Amid tensions between Vladimir Putin and the West, Russians have shown little serious concern about the direction their country is headed. But with the downing of the Malaysia Airlines plane and increasing sanctions from the US and EU, the mood appears to be shifting, the New York Times reports. Russian officials "were not anticipating the West to make radical moves, costly moves," says a political analyst. "What is happening is different from what they wanted and what they expected."
One key sanction, imposed by the US and Europe together, seeks to hit Russia where it really hurts by limiting its access to new sources of oil. Russia's energy resources, the Times notes, are its "economic foundation." Among the possible effects of the sanctions:
- Half of Russia's economy is controlled by the government, the Times observes, but business leaders outside that sphere are growing concerned about anti-Western sentiment and its dangers to development, a Putin ally recently told state news.

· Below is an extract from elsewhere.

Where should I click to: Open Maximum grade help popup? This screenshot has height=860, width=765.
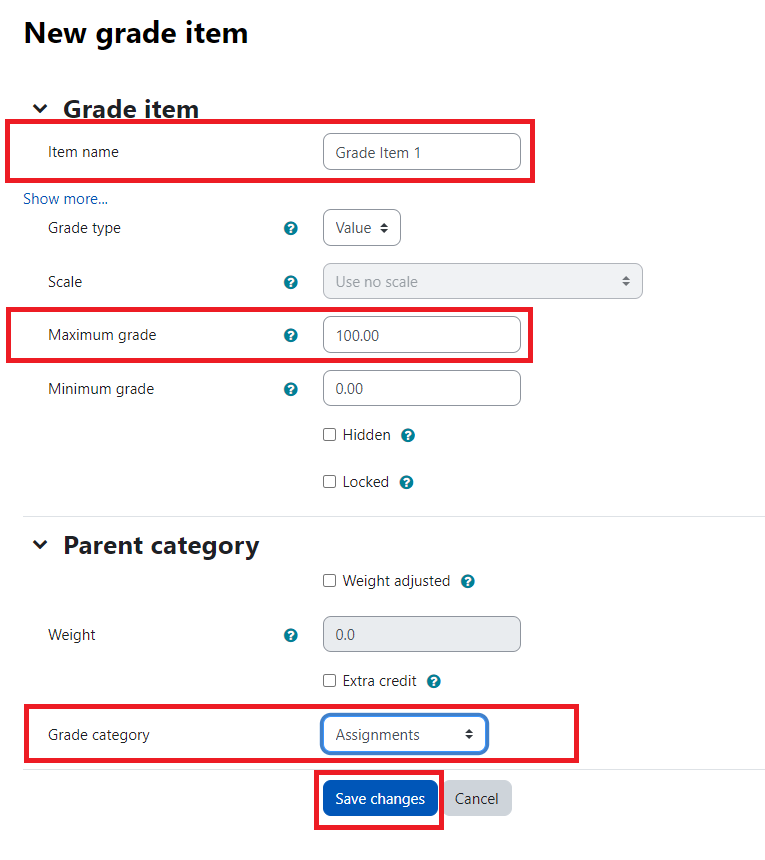point(290,335)
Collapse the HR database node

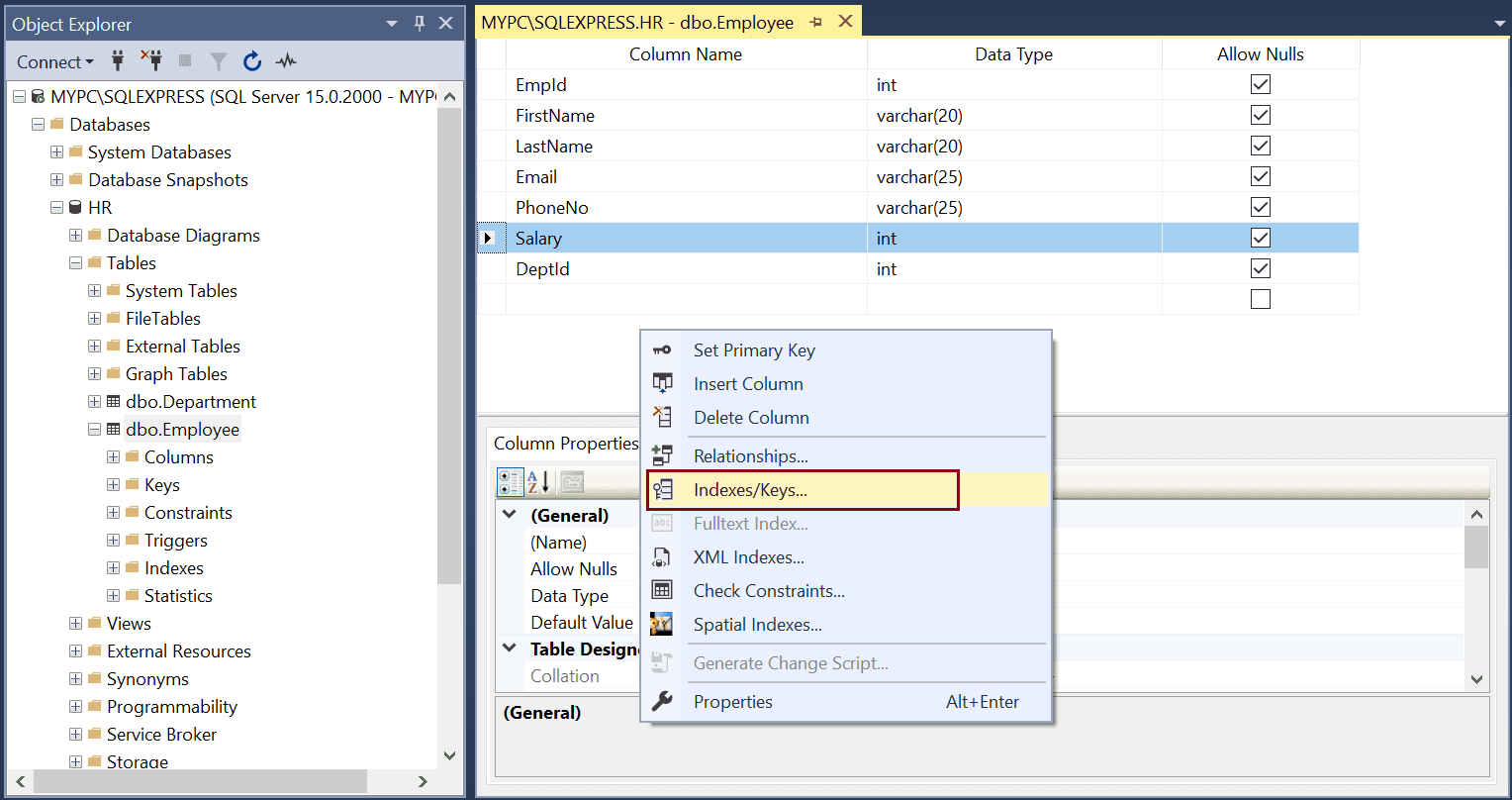pyautogui.click(x=57, y=208)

- The economy is already struggling, and the new sanctions could require the government to support firms burdened by debt, economists say, per CNBC. "If nothing else, the pickup in investment needed to revive Russia's ailing economy is starting to look ever more unlikely," they say in a letter to clients.

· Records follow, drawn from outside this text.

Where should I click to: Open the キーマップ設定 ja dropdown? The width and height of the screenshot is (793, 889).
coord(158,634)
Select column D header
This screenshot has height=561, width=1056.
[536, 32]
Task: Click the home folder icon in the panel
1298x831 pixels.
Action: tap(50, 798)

- Russia could hit back with an energy embargo against European countries. Foreign minister Sergey Lavrov, however, said this week that "to fall into hysterics and respond to a blow with a blow is not worthy of a major country," the Times notes. What's more, Russia would be seriously hurt by the loss of revenue involved, CNBC notes, potentially leading to "a deep recession," says an expert.
- Russia has already launched what may be a form of retaliation, Reuters reports: It banned the majority of Polish fruit and vegetable imports. The rest of the EU could soon face a similar ban, Russia says. The country, which is the top export market for EU fruits and vegetables, says the ban is tied to health concerns.
- The UK is among countries facing economic fallout from the sanctions themselves, as Russian borrowing from British banks is halted. The sanctions "will affect our economy ... but you can't make an omelet without breaking eggs," says British foreign secretary Philip Hammond, per Sky News.
- Even outside the sanctions, Russia's leadership may have a lot to answer for when it comes to investment, notes the Economist, which figures that Vladimir Putin may have cost investors some $1 trillion. That's because investors are wary of Russian assets amid concerns about corporate governance in the country—leading to giant discounts on Russian stocks abroad.